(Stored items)
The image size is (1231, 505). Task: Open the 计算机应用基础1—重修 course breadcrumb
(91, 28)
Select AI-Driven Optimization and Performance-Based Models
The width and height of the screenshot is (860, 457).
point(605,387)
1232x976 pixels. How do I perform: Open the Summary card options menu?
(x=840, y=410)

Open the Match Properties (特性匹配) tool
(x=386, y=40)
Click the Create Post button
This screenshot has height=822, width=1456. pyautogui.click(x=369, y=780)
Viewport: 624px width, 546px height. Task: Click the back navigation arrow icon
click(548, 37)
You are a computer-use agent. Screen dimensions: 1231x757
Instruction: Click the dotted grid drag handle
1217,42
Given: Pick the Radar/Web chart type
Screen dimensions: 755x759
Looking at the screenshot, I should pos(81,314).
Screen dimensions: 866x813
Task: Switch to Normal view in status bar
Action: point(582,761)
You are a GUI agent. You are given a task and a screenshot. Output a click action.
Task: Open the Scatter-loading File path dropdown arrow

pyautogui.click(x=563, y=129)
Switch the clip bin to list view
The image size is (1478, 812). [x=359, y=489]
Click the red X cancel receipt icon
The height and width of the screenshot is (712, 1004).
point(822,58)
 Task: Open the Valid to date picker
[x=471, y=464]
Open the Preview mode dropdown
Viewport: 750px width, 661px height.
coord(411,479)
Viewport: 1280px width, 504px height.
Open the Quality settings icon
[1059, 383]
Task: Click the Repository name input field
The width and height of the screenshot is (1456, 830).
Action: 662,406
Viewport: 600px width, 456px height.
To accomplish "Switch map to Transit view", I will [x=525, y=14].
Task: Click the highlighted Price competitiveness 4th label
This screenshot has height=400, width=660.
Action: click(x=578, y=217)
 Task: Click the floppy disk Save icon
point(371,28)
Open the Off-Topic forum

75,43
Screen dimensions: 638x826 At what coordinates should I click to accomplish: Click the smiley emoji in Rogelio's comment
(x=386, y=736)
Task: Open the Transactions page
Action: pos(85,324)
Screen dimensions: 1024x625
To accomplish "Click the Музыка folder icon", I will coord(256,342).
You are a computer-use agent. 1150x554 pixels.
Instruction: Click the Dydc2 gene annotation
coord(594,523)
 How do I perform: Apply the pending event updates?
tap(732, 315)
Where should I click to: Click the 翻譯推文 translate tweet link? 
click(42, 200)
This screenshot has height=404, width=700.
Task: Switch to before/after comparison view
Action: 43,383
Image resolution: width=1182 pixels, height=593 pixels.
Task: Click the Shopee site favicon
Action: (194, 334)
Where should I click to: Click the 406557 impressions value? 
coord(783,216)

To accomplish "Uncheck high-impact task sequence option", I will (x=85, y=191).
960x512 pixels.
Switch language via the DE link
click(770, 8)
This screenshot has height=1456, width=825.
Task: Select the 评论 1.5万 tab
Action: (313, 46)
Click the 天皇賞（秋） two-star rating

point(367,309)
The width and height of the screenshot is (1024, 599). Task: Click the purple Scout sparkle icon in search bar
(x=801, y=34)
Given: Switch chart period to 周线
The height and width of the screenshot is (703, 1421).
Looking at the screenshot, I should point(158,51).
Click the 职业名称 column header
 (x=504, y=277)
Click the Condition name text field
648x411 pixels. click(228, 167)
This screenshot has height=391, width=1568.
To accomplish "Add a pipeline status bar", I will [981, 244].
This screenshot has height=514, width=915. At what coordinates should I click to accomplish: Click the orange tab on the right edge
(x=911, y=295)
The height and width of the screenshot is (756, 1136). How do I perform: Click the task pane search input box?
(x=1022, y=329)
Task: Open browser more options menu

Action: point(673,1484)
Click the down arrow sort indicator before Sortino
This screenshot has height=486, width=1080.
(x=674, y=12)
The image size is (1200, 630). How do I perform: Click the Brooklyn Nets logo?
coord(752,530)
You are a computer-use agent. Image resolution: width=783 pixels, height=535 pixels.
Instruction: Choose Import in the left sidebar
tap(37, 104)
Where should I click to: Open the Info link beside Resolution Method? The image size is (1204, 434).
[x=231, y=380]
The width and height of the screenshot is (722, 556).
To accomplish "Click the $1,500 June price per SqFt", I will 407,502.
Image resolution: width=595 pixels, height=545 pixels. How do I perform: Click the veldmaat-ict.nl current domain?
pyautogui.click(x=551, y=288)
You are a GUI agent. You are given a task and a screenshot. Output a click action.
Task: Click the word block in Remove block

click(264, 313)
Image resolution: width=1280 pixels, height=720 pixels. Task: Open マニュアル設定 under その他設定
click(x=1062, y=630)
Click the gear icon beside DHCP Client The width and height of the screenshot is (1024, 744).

» **WORK ORDER**: Your answer must be every record above, set down exactly as written.

» **FINISHED EXERCISE**:
The image size is (1231, 505). Task: Open the 计算机应用基础1—重修 course breadcrumb
(91, 28)
Select AI-Driven Optimization and Performance-Based Models
The width and height of the screenshot is (860, 457).
point(605,387)
1232x976 pixels. How do I perform: Open the Summary card options menu?
(x=840, y=410)

Open the Match Properties (特性匹配) tool
(x=386, y=40)
Click the Create Post button
This screenshot has height=822, width=1456. pyautogui.click(x=369, y=780)
Viewport: 624px width, 546px height. Task: Click the back navigation arrow icon
click(548, 37)
You are a computer-use agent. Screen dimensions: 1231x757
Instruction: Click the dotted grid drag handle
1217,42
Given: Pick the Radar/Web chart type
Screen dimensions: 755x759
Looking at the screenshot, I should pos(81,314).
Screen dimensions: 866x813
Task: Switch to Normal view in status bar
Action: point(582,761)
You are a GUI agent. You are given a task and a screenshot. Output a click action.
Task: Open the Scatter-loading File path dropdown arrow

pyautogui.click(x=563, y=129)
Switch the clip bin to list view
The image size is (1478, 812). [x=359, y=489]
Click the red X cancel receipt icon
The height and width of the screenshot is (712, 1004).
point(822,58)
 Task: Open the Valid to date picker
[x=471, y=464]
Open the Preview mode dropdown
Viewport: 750px width, 661px height.
coord(411,479)
Viewport: 1280px width, 504px height.
Open the Quality settings icon
[1059, 383]
Task: Click the Repository name input field
The width and height of the screenshot is (1456, 830).
Action: 662,406
Viewport: 600px width, 456px height.
To accomplish "Switch map to Transit view", I will [x=525, y=14].
Task: Click the highlighted Price competitiveness 4th label
This screenshot has height=400, width=660.
Action: click(x=578, y=217)
 Task: Click the floppy disk Save icon
point(371,28)
Open the Off-Topic forum

75,43
Screen dimensions: 638x826 At what coordinates should I click to accomplish: Click the smiley emoji in Rogelio's comment
(x=386, y=736)
Task: Open the Transactions page
Action: pos(85,324)
Screen dimensions: 1024x625
To accomplish "Click the Музыка folder icon", I will coord(256,342).
You are a computer-use agent. 1150x554 pixels.
Instruction: Click the Dydc2 gene annotation
coord(594,523)
 How do I perform: Apply the pending event updates?
tap(732, 315)
Where should I click to: Click the 翻譯推文 translate tweet link? 
click(42, 200)
This screenshot has height=404, width=700.
Task: Switch to before/after comparison view
Action: 43,383
Image resolution: width=1182 pixels, height=593 pixels.
Task: Click the Shopee site favicon
Action: (194, 334)
Where should I click to: Click the 406557 impressions value? 
coord(783,216)

To accomplish "Uncheck high-impact task sequence option", I will (x=85, y=191).
960x512 pixels.
Switch language via the DE link
click(770, 8)
This screenshot has height=1456, width=825.
Task: Select the 评论 1.5万 tab
Action: (313, 46)
Click the 天皇賞（秋） two-star rating

point(367,309)
The width and height of the screenshot is (1024, 599). Task: Click the purple Scout sparkle icon in search bar
(x=801, y=34)
Given: Switch chart period to 周线
The height and width of the screenshot is (703, 1421).
Looking at the screenshot, I should point(158,51).
Click the 职业名称 column header
 (x=504, y=277)
Click the Condition name text field
648x411 pixels. click(228, 167)
This screenshot has height=391, width=1568.
To accomplish "Add a pipeline status bar", I will [981, 244].
This screenshot has height=514, width=915. At what coordinates should I click to accomplish: Click the orange tab on the right edge
(x=911, y=295)
The height and width of the screenshot is (756, 1136). How do I perform: Click the task pane search input box?
(x=1022, y=329)
Task: Open browser more options menu

Action: point(673,1484)
Click the down arrow sort indicator before Sortino
This screenshot has height=486, width=1080.
(x=674, y=12)
The image size is (1200, 630). How do I perform: Click the Brooklyn Nets logo?
coord(752,530)
You are a computer-use agent. Image resolution: width=783 pixels, height=535 pixels.
Instruction: Choose Import in the left sidebar
tap(37, 104)
Where should I click to: Open the Info link beside Resolution Method? The image size is (1204, 434).
[x=231, y=380]
The width and height of the screenshot is (722, 556).
To accomplish "Click the $1,500 June price per SqFt", I will 407,502.
Image resolution: width=595 pixels, height=545 pixels. How do I perform: Click the veldmaat-ict.nl current domain?
pyautogui.click(x=551, y=288)
You are a GUI agent. You are given a task and a screenshot. Output a click action.
Task: Click the word block in Remove block

click(264, 313)
Image resolution: width=1280 pixels, height=720 pixels. Task: Open マニュアル設定 under その他設定
click(x=1062, y=630)
Click the gear icon beside DHCP Client The width and height of the screenshot is (1024, 744).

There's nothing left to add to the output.